RAF Blakelaw (sometimes known as RAF Newcastle) was a Royal Air Force station which acted as headquarters for No.13 Group during the Second World War and which was located in Blakelaw, Northumberland (now a suburb of Newcastle upon Tyne).

Function
The station was established in Spring 1940 to act as headquarters for No.13 Group whose area encompassed North of the Humber and all of Scotland. The Operations Centre of No. 13 Group was housed there in three buildings (Operations Room, Filter Room and Communications Centre), which were partially buried for protection, in a similar way to buildings for No. 9 Group RAF at RAF Barton Hall, No. 10 Group RAF at RAF Box, No. 11 Group RAF at RAF Uxbridge, No. 12 Group RAF at RAF Watnall and No. 14 Group RAF at Raigmore House.
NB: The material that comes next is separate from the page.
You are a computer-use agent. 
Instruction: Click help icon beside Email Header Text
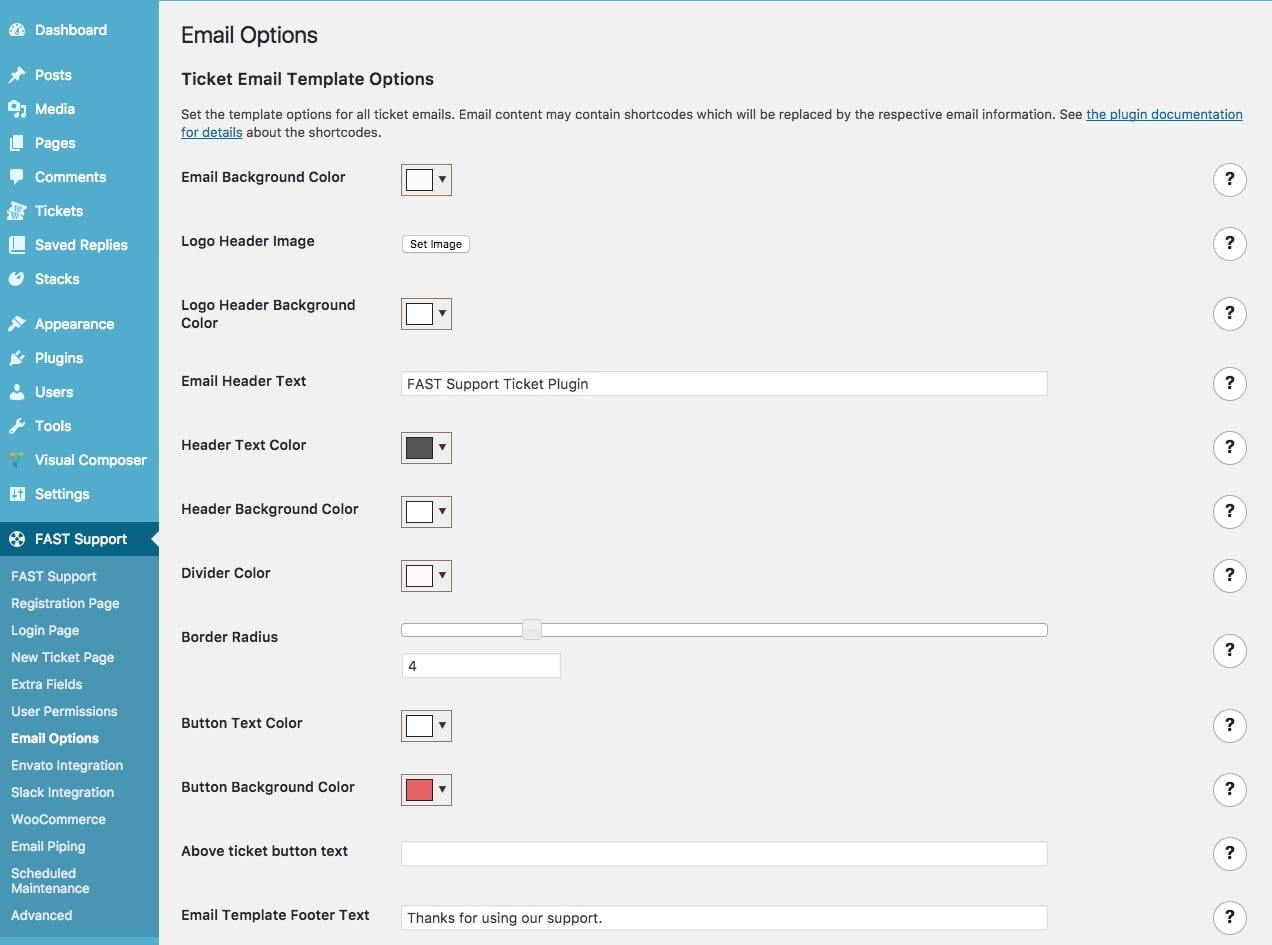coord(1229,384)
No.13 Group merged with No. 14 Group in July 1943.
 
Operations room (, )
The operations room, responsible for directing RAF aircraft in the No. 13 Group area, was located in a bunker at Kenton Bar. It was fully operational by December 1939. When No.13 Group merged with No. 14 Group in July 1943 the operations room was converted for use as a sector operations room and continued in that use until Summer 1945. The operations room was used as a regional war room from the early 1950s until the early 1960s.
 
Filter room (, )

The Filter room, responsible for filtering large quantities of intelligence on enemy activity before it was passed to the operations room, was located in a bunker at Blakelaw Quarry. It was fully operational by late 1940. When No.13 Group merged with No. 14 Group in July 1943 the filter room was taken out of use. The filter room was acquired by Newcastle City Council and was used as a civil defence centre from 1952 until 1968.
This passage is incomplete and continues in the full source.